Break out the lederhosen and get ready for a smidgen of schnitzel. It’s almost fall, when communities across Missouri celebrate the state’s German heritage at Oktoberfest.
German roots run deep in the Show-Me State, which is one of the reasons Missouri has a designated German Heritage Corridor encompassing several counties, and the city of St. Louis, situated along the Missouri River.
While many Missouri towns owe their existence to German settlers, perhaps none embraces its heritage more than Hermann, a city of about 2,400 that welcomes thousands and thousands of visitors during October.
Celebrated on weekends, Hermann’s Oktoberfest features German-inspired cuisine (along with wine and beer), people in traditional German attire and abundant live music, with the beautiful Missouri River valley serving as the perfect backdrop for the revelry.
It’s that very setting that is believed to be the reason for Hermann’s existence. According to the Hermann Area Chamber of Commerce, it seems likely that scouts from the German Settlement Society of Philadelphia picked this position along the Missouri River because it reminded them of the Rhine Valley in their home country.

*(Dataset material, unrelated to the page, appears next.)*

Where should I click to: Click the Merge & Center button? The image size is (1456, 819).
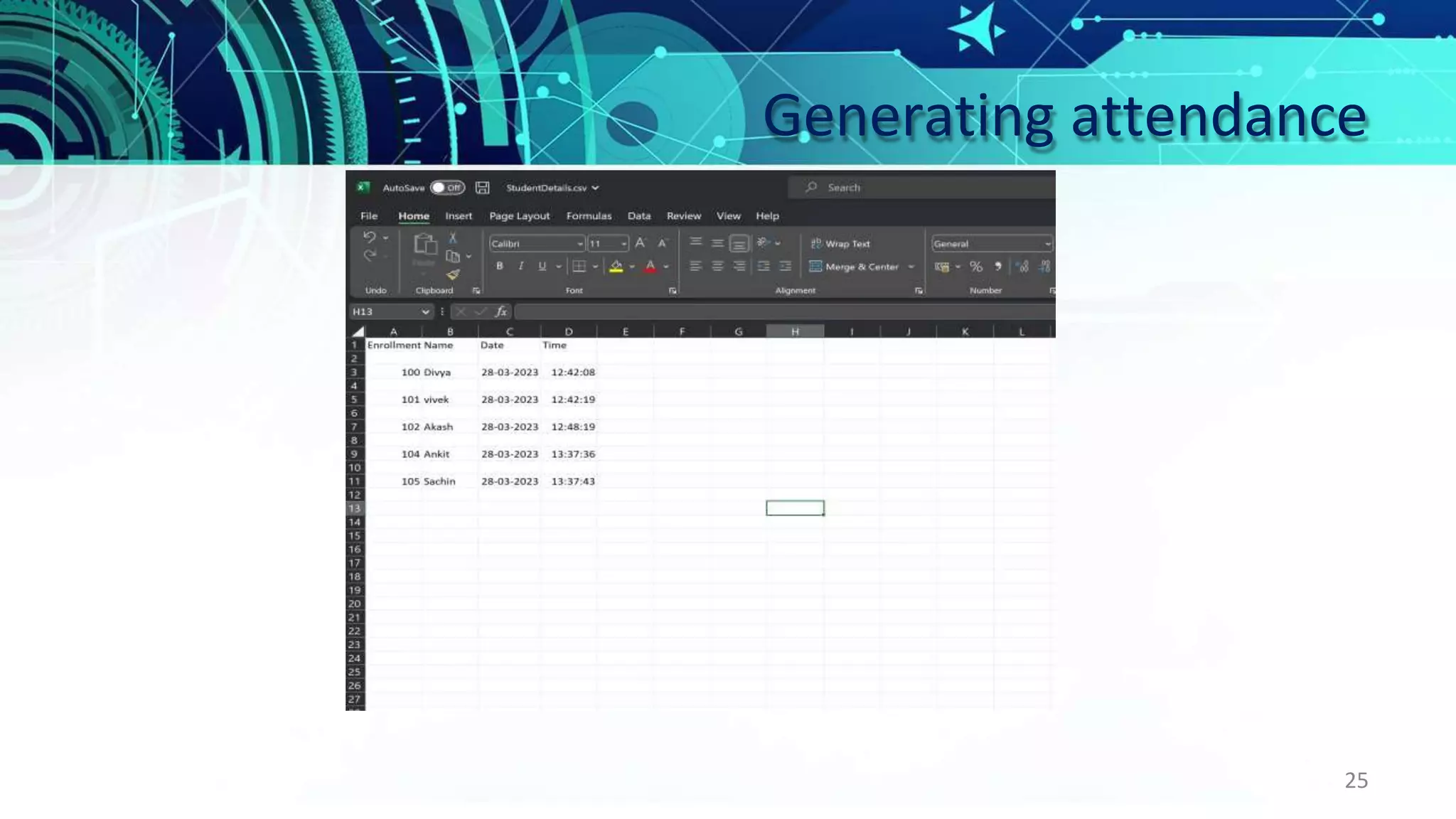coord(855,267)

Whatever the reason, things seem to have worked out for Hermann, where homes dating to the 1800s dot the landscape, more than 150 properties are listed on the National Register of Historic Places and the city’s German roots are celebrated by locals and visitors alike.
If you can’t make it to Hermann for Oktoberfest, don’t worry. Missouri has you covered.
In St. Charles, they’re celebrating 30 years of Oktoberfest from Sept. 23-25.
Some 70,000 people are expected to join the fun in Lee’s Summit, where the downtown area hosts a slew of activities from Sept. 23-24.
The Sikeston Jaycees host a one-day event full of music, food and fun on Oct. 8 at the Sikeston Rodeo Grounds.
Missouri’s capital has a two-day Oktoberfest celebration in the city’s Old Munichburg area, a traditionally German neighborhood.
In Springfield, the proceeds from Sertoma Oktoberfest, Sept. 30-Oct. 1, help benefit area agencies such as the Boys and Girls Club.
Get out to an Oktoberfest in the Show-Me State. It’s a great way to spend a fall afternoon while giving a nod to the people who helped shape Missouri.